W6 - mouthguard tx diagnosis Flashcards
What are common injuries that can develop without a mouthguard?
- Lacerations of gingiva, cheels, lips and tongue
- Chipped/broken/fracture teeth
- Jaw fractures
- Avulsion
What are risk factors for dental trauma
Class II division 1 malocclusion - Overjet 3-6mm- 2x risk >6mm - 3x risk - Contact sports - Not wearing mouthguard
What do mouth guards do?
They provide protection and can reduce the extent of injuries, absorbs and distributes forces.
Can reduce severity of TMJ injuries.
Protecting of hard tissues
- Tooth of crown
- Root fracture
- Avulsion
- Luxation
- Jaw fracture.
Protection of soft tissues:
- protects lips and intraoral tissues from bruising
- lacerations.
What are the properties of an ideal mouthguard?
High-power absorption Comfortable Retentive Allows wearer to breath and speak easily Durable Odourless and tasteless Cleansible
What are the types of mouthguards?
Stock
Boil and bite
Custom made
What are the advantages of stock mouth guards?
Cost
What are the disadvantages of stock mouth guards?
Retention Comfort Difficulty breathing and speaking Less protective Limitied sizes, not recommended
What are the advantages of boil and bite mouthguards?
Cost effective?
What are the disadvantages of boil and bite mouthguards?
Retention Risk of thermal injury Reduced cushioning effect in comparison to custom made Technique sensitive Reduces comfort
What is a custom- made mouthguard?
Fabricated on a model of the patients mouth and fitted by a dental professional.
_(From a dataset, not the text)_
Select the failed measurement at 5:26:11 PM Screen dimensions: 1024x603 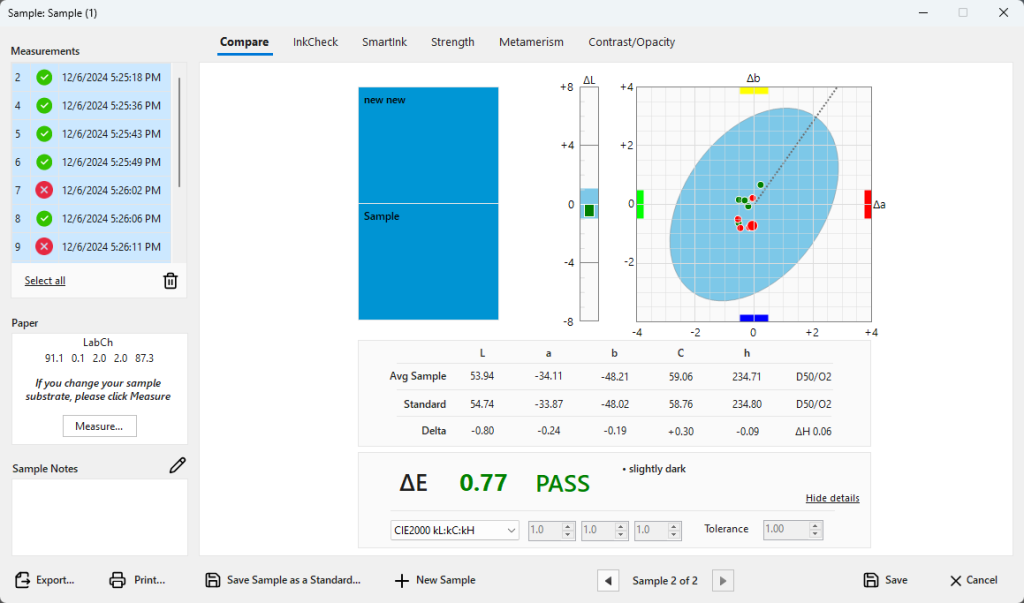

Importance should be reinforced to patients.
What are the advantages of custom made mouthguards?
Improved retention Improved fit Improved comfort Reduced difficulties in breathing and speaking Slow deterioration Greater protection
What are the disadvantages custom made mouthguards?
Cost
Time
What are custom made mouth guards fabricated from and how?
Sheet of material - EVA (ethyl-vinyl-acetate) commonly used.
Technique:
- Vaccum-forming
- Heat pressure lamination
What is a diagnosis?
Synthesis of all the information obtained from comprehensive examination, risk assessment. Identification of disease and determining nature of that disease.
What is a definitive diagnosis?
A final diagnosis that is made after receiving the outcomes of all tests and after evaluating the patients response to tx.
What is a provisional diagnosis?
The initial diagnosis we make after the comprehensive examination
What is a presumptive diagnosis?
Limited information based on presumption that clinical finding would support it.
What is differential diagnosis?
Disease present distinguishing between diseases
What are diagnosis examples?
Dental caries: acute, chroninc, incipient, recurrent, root caries, arrested
Non-carious tooth loss:
Attrition, abrasion, abfraction, erosion
Pulp diagnosis
Reversible pulpitis, irreversible pulpitits, pulp necrosis
plaque induced gingivitis: with or without local contributing factor, modified by systemic disease
Non plaque induced gingivitis.
Chronic periodontitis: generalised, localised
Aggressive periodontitis
What is a prognosis?
The prediction of the duration, course and termination of the disease and it’s response to treatment.
Questions to ask:
Should tx be undertaken?
Is treatment likely to succeed?
What is the prognosis of an individual tooth/teeth?
% of bone loss clinical attachment loss Recession Distribution of bone loss Furcation Mobility Crown root ratio Extent of crown break down Pulpal involvement Pathology Tooth position and occusal relationship Patients risk status Parafunctional habits
Good, Fair, Poor, Questionable, Hopeless
Define treatment planning?
To resolve a dental problem in our scope of practice.
Present future dental problems
Promote good oral health
Be suitable and acceptable to pt.
Be comprehensive, individualised and pt focused. Understand when to refer
What are treatment plan objectives?
Review all of the likely risk/aetiological factors that you have discovered that are contributing to the diagnosis. State clearly how you plan to address them. Be specific so that any practitioner could follow this plan.
What is the preliminary phase?
Treatment goals:
resolution of acute problems. Stabalisation of active disease.
Emergency care
Lab tests
Extraction/referral/ monitoring teeth with hopeless prognosis
Temporisation of large lesions
Plaque control
Initial periodontal therapy to aid in effective plaque control at home.